YB: Well, it wasn’t for the FBI to learn from the experience. The entire intelligence community should have taken some lessons. I believe the NRO made a number of improvements to its digital security, but clearly many other agencies, including the NSA did not. They should have set up better systems for monitoring their employees’ digital access and carried out frequent audits.
PRH:Surely there is so much that goes on behind closed government doors in regard to national security that we civilians are unaware of. Should we be made privy to more information in an effort toward education and knowledge? Or are we currently made aware of just enough, keeping us informed but still affording our government the secrecy and privacy they need in order to keep us as safe as possible?
YB: I think the government has a legitimate reason for keeping a lot of military and intelligence information classified. It can be argued that the secrets themselves – to a greater or lesser extent – must remain secret to civilians. But how agencies collect, manage, and guard those secrets is a different matter that the public should be more knowledgeable about. That’s necessary to keep the intelligence community accountable for doing its job.
SIG: Regan’s primary motivation had nothing to do with politics or patriotism; it had to do with money. His credit card debt, amounting to more than $100k, was what ultimately drove him to try to sell U.S. government intel. From your own research and experience, which do you think is the more common motivation in cases where a person betrays his or her country: Personal circumstances like money? Or personal conviction and/or politics?
YB: Money has been the most powerful driver in cases from the past thirty years, I would say. But during the Cold War, there were traitors who were motivated by allegiance to a different political ideology.

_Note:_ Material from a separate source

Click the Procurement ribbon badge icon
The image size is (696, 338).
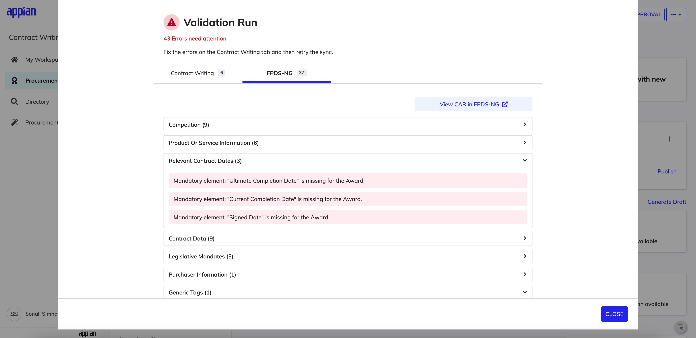point(15,81)
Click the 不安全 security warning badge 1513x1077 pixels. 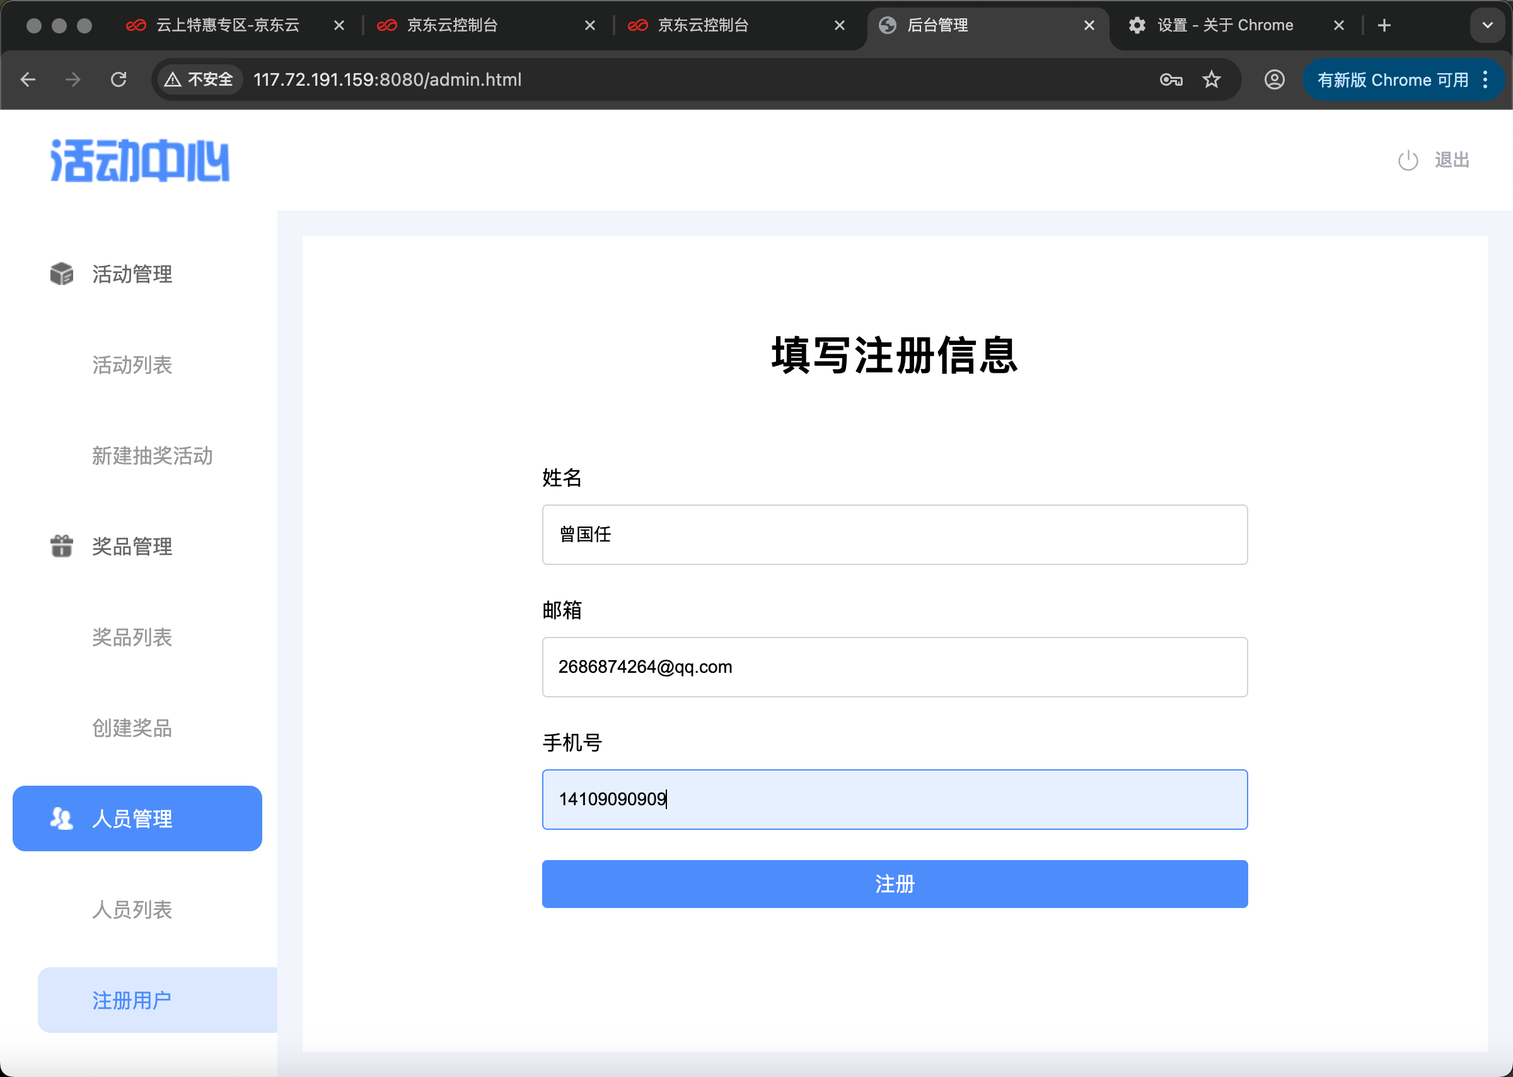pyautogui.click(x=200, y=80)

PRH:There are varying and passionate opinions about whom or what in this country puts us most in danger of foreign attack. Those opinions may be fueled by any number of things: ignorance being chief among them. In your opinion, what is the biggest threat to our nation’s national security?
YB: I think we face both internal and external threats. The existence of jihadi organizations like ISIS, which could go to any lengths to destroy the United States, is a major threat. At the same time, we can’t overlook domestic terrorism by disgruntled and radical groups within the country. They could tear the fabric of this country apart.
PRH:Turning to fictional spy stories, are there any movies, books or shows that you think have portrayed the inner workings of a spy network or investigation quite accurately?
YB: “The Americans” is a good show. It’s accurate in many respects, based on what I’ve learned from my reporting of espionage cases.
PRH:Thinking now about the current political landscape and tapping into your own science expertise, what should our next president be addressing from the realm of science in the next four years?
YB: The next administration should step up efforts to address climate change. We don’t have any more time to debate whether it’s happening or not – the scientific evidence has been overwhelming for years now. And at the risk of sounding clichéd, I will say that energy – which is very much related to climate change – should be another big priority.
PRH:You are quite prolific in the world of science journalism; will you perhaps write a book an any one area of science in the near future? If so, on what?
YB: I’m thinking about a few ideas, and the most attractive one has to do with science, but I’m convinced the next book will meld multiple case studies with explanatory journalism.